Olaylar Ve Görüşler

Vatandaşlıktan çıkarma

21 Nisan 2016 Perşembe

Vatandaşlık, modern demokrasilerde haklar ve ödevlerle belirlenen bir tâbiyet ilişkisi değil; “hukuki, siyasi ve sosyal haklar olmak üzere üç boyutlu bir siyasal etkinlik alanı ve hukuksal bir statüdür.

Cumhurbaşkanı, 5.4.2016 tarihinde Avukatlar Günü dolayısıyla yaptığı konuşmada; “Akademisyen görünümlü destekçi, gazeteci kimlikli casus, siyasetçi kılıklı eylemci, memur unvanlı milis olarak terör örgütünün emrine girenlerin, elinde silahı bombası olan teröristlerden farkı yoktur!” “...Terör örgütü yandaşlarını vatandaşlıktan çıkarmak dahil, her önlemi almalıyız” diyor. Bu söylem, tüm muhalif kesimleri vatandaş değil düşman gören anlayışın somut bir örneğini oluşturuyor.

‘Biz’ ve ‘onlar’
AKP iktidarı bugüne kadar geçen süreçte; muhafazakâr değerleri savunan ve kendilerine oy veren “iyi Türkiyelilerden oluşan” bir “biz” ile demokratik gelişmelere engelmiş gibi gösterdiği; sendikalar, meslek odaları, sivil, kitle örgütleri, öğrenciler, entelektüeller, akademisyenler, gazeteciler, sanatçılar vb. oluşan bir “onlar” arasında, sınır çizmek ve bu karşıtlık üzerinden güçlü bir taban yaratmak üzerine kurulu bir strateji izlemiş bulunuyor. Bugün bu stratejiyi ileri taşıyor ve bu kesimlere karşı, uyguladığı baskı yanında Alman Ceza Hukukçusu Günter Jakobs’un tanımladığı “düşman ceza hukukunu” devreye sokmaya hazırlanıyor. Siyasal alanda, ancak “hasım” şeklinde adlandırılabilecek bu kişilere yurttaş değil, mücadele edilmesi gereken birer düşman” muamelesi gösteriyor.

Terörize etmek
Hepsini terörist ilan ediyor ve vatandaşlıktan çıkarma dahil, en uygun yöntemlerle!

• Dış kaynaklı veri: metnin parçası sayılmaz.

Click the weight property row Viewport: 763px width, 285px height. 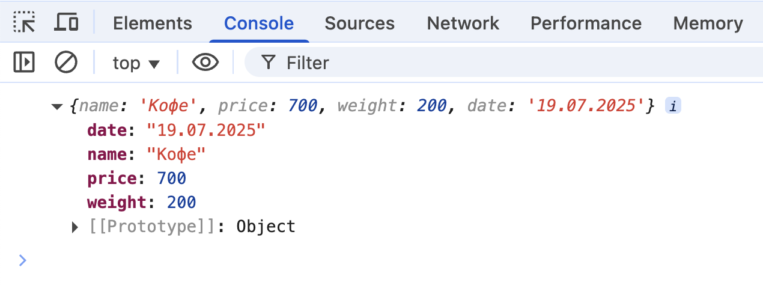(141, 203)
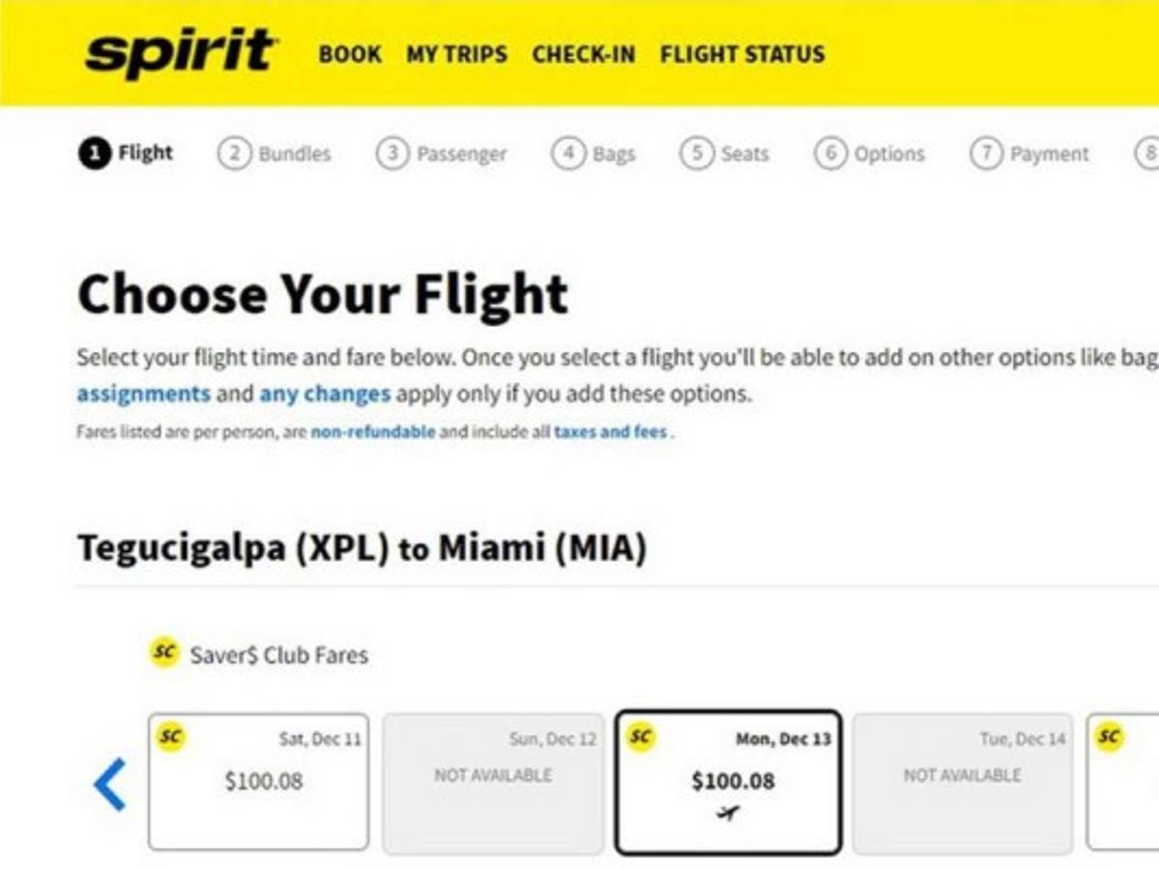The image size is (1159, 870).
Task: Click the SC badge on Mon Dec 13 card
Action: point(639,736)
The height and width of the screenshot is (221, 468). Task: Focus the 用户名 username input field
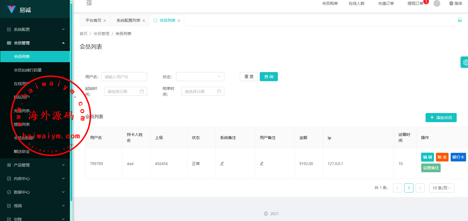point(124,77)
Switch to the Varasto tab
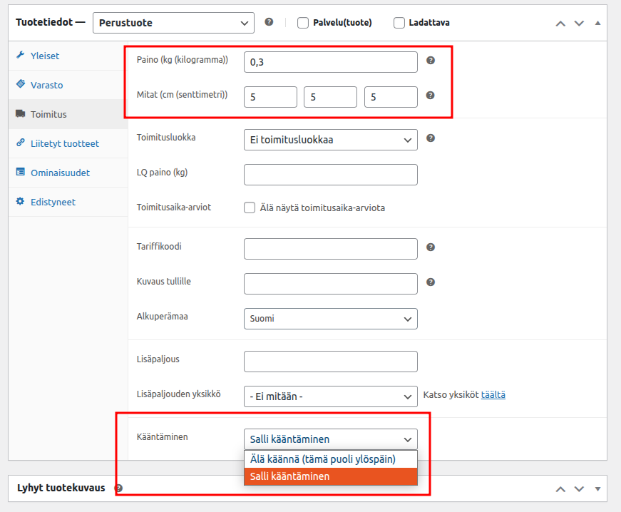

Bertaraf edilmesi gereken “tehlikelere” dönüştürüyor.
Bu gelişmeler, Edward Said’in Ortadoğu için yaptığı saptamanın bizim ülkemiz için de bir gerçekliğe dönüştüğünü gösteriyor: “Düşünceyle arası zaten hiçbir zaman hoş olmamış bu topraklarda, son zamanlarda düşünceyi ve onu cisimleştiren entelektüeli terörize eden, doğrudan vatan hainliğiyle damgalayacak kadar pervasızlaşan bir zihniyet egemenliğini kurmuş durumda. Milliyetçi ve dinsel fanatizm kendisinden başkasına düşüncesini ifade etmek bir yana yaşama hakkı bile tanımıyor!”

12 Eylül’ün devamı
Kenan Evren’in “Ne yapayım ben öyle aydını? Vahdettin de aydındı” şeklindeki sözleri, bugünkü anlayışın bir anlamda kaynağını oluşturuyor. 1980 Darbesi döneminde 14.000 kişi vatandaşlıktan çıkarılmış, 388.000 kişinin pasaport istemleri reddedilmiş bulunuyor. 2009 yılında yürürlüğe konulan Yeni Vatandaşlık Yasası’nda, bu uygulamanın kaynağı olan “Türkiye Cumhuriyeti’nin iç ve dış güvenliği ile iktisadi ve mali güvenliği aleyhine faaliyette bulunanların Bakanlar Kurulu kararı ile vatandaşlıktan çıkarılmasını” öngören hüküm kaldırılıyor. Yerine, “Türk Vatandaşlığını Kaybettirme” başlıklı düzenlemede, Türkiye aleyhine yabancı bir devlet hizmetinde olmak ya da askerlik yapmak gerekçelerine dayalı “vatandaşlığın kaybettirilmesi” uygulaması getiriliyor. Şimdi ise yeniden darbe döneminin hukuku yaratılmaya, bir “cadı avı” süreci başlatılmaya çalışılıyor.

Hak ihlali
Oysa vatandaşlık, modern demokrasilerde haklar ve ödevlerle belirlenen bir tâbiyet ilişkisi değil; “hukuki, siyasi ve sosyal haklar” olmak üzere üç boyutlu bir siyasal etkinlik alanı ve hukuksal bir statüdür. Bir hak olarak anayasalarda ve uluslararası insan hakları belgelerinde düzenlenmiş ve güvenceye bağlanmış bulunuyor. Dolayısıyla vatandaşlıktan çıkarılma; demokrasiye, kişi haklarına, kişilere hukuki güvenlik sağlamayı güvence altına alan hukuk devleti ilkesine ve insan haklarına aykırıdır. Anayasamızın “temel hak ve hürriyetlerin sınırlanması” başlıklı 13. maddesi ve “Herkesin bir yurttaşlığa hakkı vardır. Hiç kimse keyfi olarak yurttaşlığından veya yurttaşlığını değiştirme hakkından yoksun bırakılamaz” hükmünü içeren BM Evrensel İnsan Hakları Beyannamesi’nin “Yurttaşlık Hakkı” başlıklı 15. maddesi ile BM Kişisel ve Siyasal Haklar Sözleşmesi’nin “hiç kimse, kendi ülkesine girme hakkından keyfi olarak yoksun bırakılamaz” hükmünü içeren 12. maddesinin 4. fıkrasını da ihlal eden bir uygulamadır.
Bu nedenle, demokrasi güçleri ve siyaset, bu tür keyfiliklere karşı duracak söz ve eylem biçimlerini derhal oluşturmalı ve uygulamaya koymalıdır.  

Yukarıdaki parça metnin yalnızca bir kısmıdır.